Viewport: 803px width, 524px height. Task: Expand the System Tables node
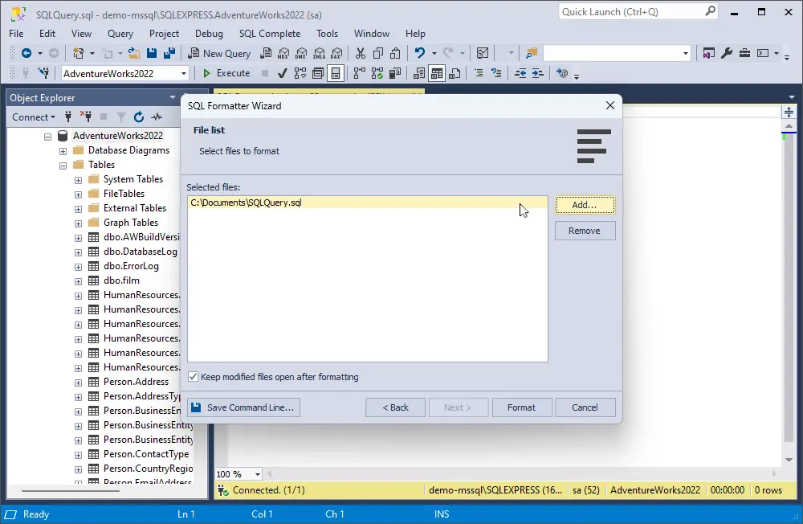click(x=77, y=178)
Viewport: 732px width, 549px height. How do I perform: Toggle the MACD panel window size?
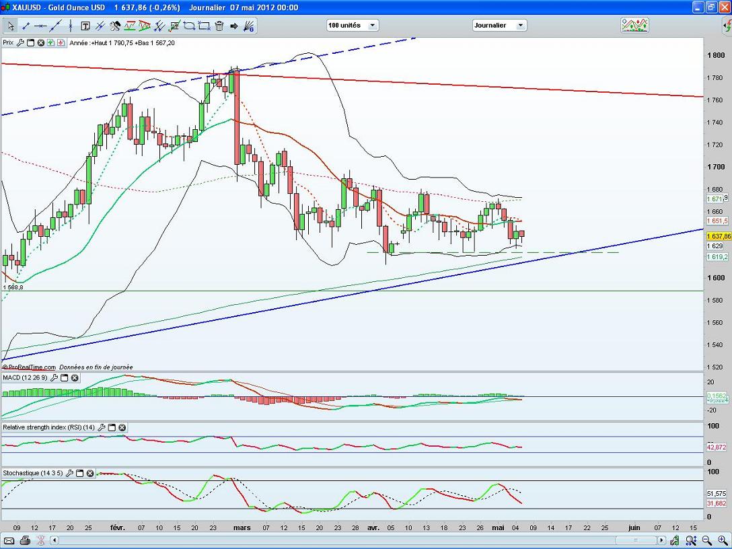(65, 378)
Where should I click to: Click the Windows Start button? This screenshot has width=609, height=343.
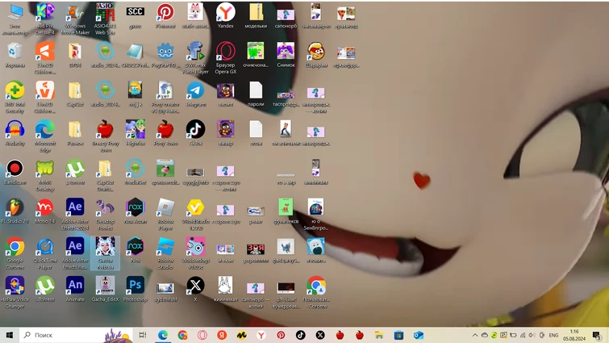pyautogui.click(x=10, y=335)
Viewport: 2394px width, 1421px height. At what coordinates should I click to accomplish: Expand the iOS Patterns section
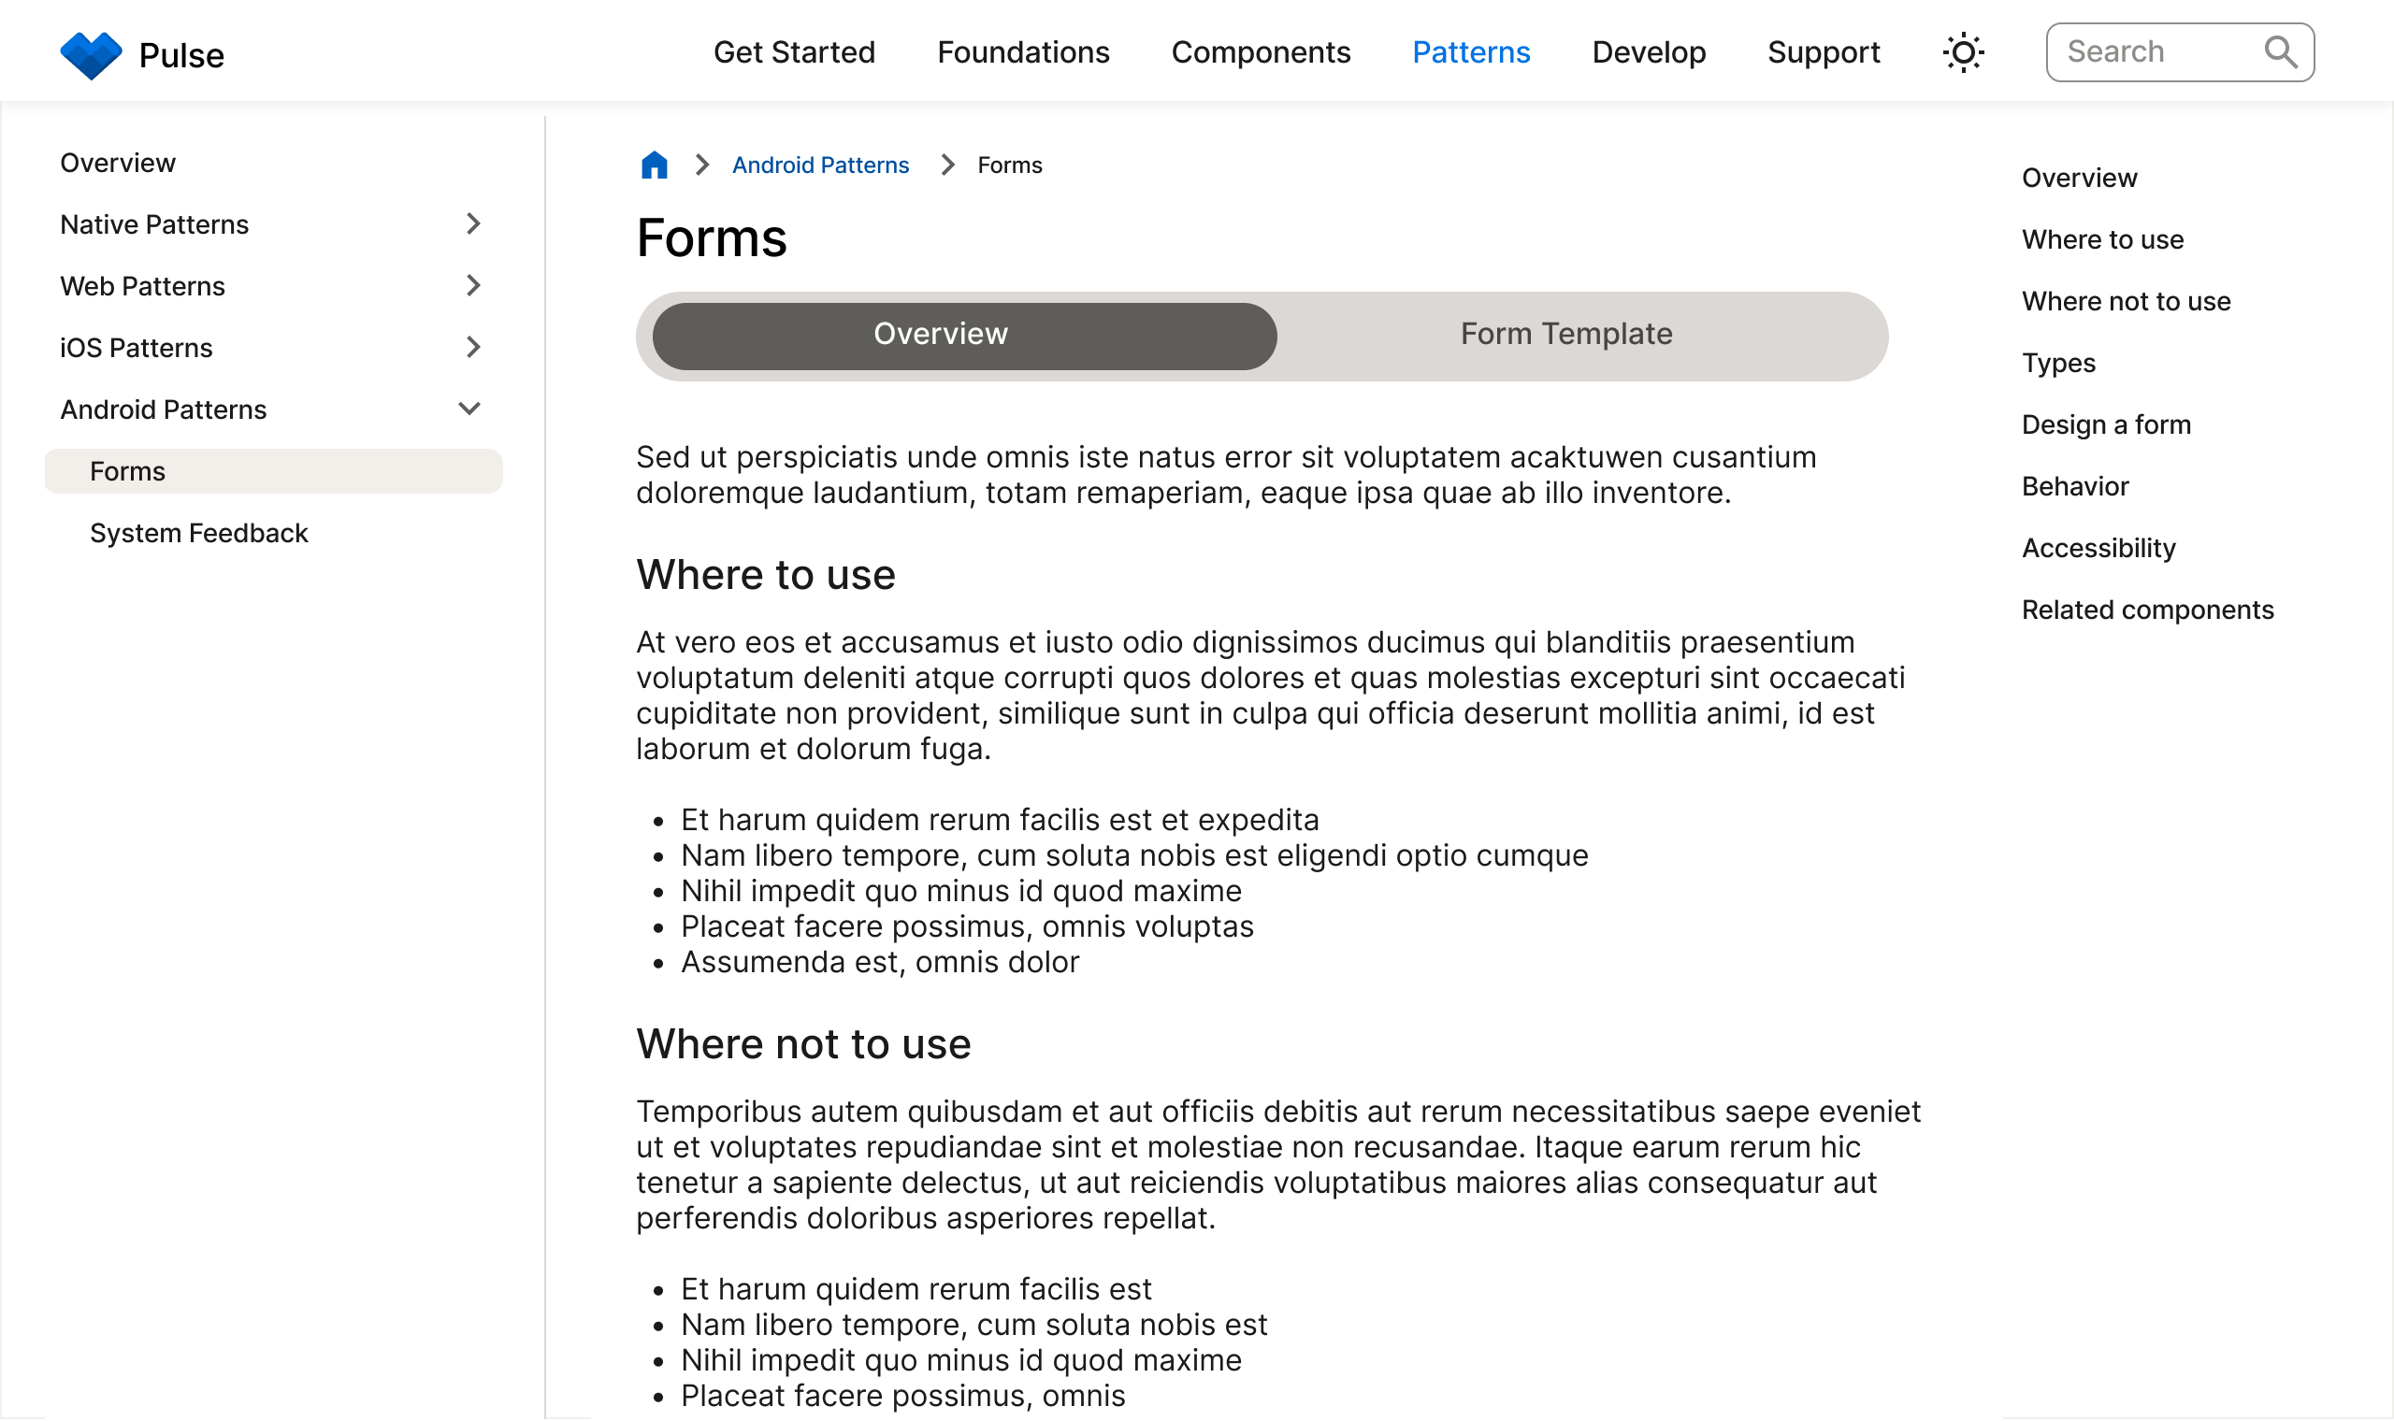473,348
----------
PROBLEM DESCRIPTION: When you reach an image, pass over it, and retype all other material exactly.

THE ANSWER:
Viewport: 803px width, 524px height. Task: Expand the System Tables node
click(x=77, y=178)
Viewport: 732px width, 549px height. How do I perform: Toggle the MACD panel window size?
(65, 378)
Where should I click to: Click the Windows Start button? This screenshot has width=609, height=343.
pyautogui.click(x=10, y=335)
Viewport: 2394px width, 1421px height. At what coordinates should I click to accomplish: Expand the iOS Patterns section
473,348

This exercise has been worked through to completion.